La Opinión de José Colihuil: ¿Tiene la ciudadanía la capacidad de incidir en las decisiones políticas?

José Colihuil Concejal de Freire

El voto en Chile es voluntario desde el año 2012. Desde entonces, la participación ciudadana se ha reducido. Y en estos últimos procesos eleccionarios de Mayo y Junio, la baja participación ha bajado a niveles históricos.

Pero, ¿qué pasa si va poca gente a votar?

¿Cual son las razones, por las cuales las personas deciden no ir a votar?

Y finalmente, independiente del resultado electoral, la pregunta al final de la votación para muchos será: ¿Cuánta gente participó para legitimar el proceso?

Si hablamos de razones, desde hace más de un año, muchos le atribuyen a “La Pandemia” el potencial de estropear una elección, pero a mi juicio, existen otros factores que también afectan la participación o las ganas de querer participar.

El sistema electoral vigente: que obstaculiza la real voluntad popular, de poder elegir a sus representantes, donde en muchos casos terminamos teniendo representantes que resultan electos gracias a los votos de la sumatoria de una lista y no gracias a sus propios votos, y en muchos casos los más votados incluso quedan sin posibilidad de acceder a un puesto de representación popular, causando desconcierto y justificada desconfianza del proceso mismo.

En el caso de nuestra región de la Araucania, la conectividad vial es uno de los factores también determinantes, debido a la dificultad de poder trasladarse, para muchas y muchos vecinos. Teniendo que recurrir constantemente a la práctica tradicional del “acarreo” que igualmente pueden afectar la libre determinación de quien decide participar a través de esa via, razón por la cual muchos prefieren restarse.

La precaria formación civica que existe en la ciudadanía en general, que finalmente nos lleva a dejar en manos de pocos el destino de muchos, mas allá de que exista el descontento social y la consigna antipartidista.

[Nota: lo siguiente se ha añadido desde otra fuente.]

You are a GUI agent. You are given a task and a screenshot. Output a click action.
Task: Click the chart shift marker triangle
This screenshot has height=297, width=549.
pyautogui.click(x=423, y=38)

Finalmente, ¿Tiene la ciudadanía la capacidad de incidir en las decisiones políticas? A mi parecer, mientras menos participamos de éstos procesos, menor será nuestra incidencia en dichas decisiones. Por lo cual, más allá de coincidir en la idea de cambiar el sistema electoral y las malas prácticas, del duopolio político existente en el país; como ciudadanía organizada e independiente, debemos generar estrategias para asegurar esos cambios y generar redes que nos permitan fortalecernos desde nuestras bases y terminar con la verticalidad del poder.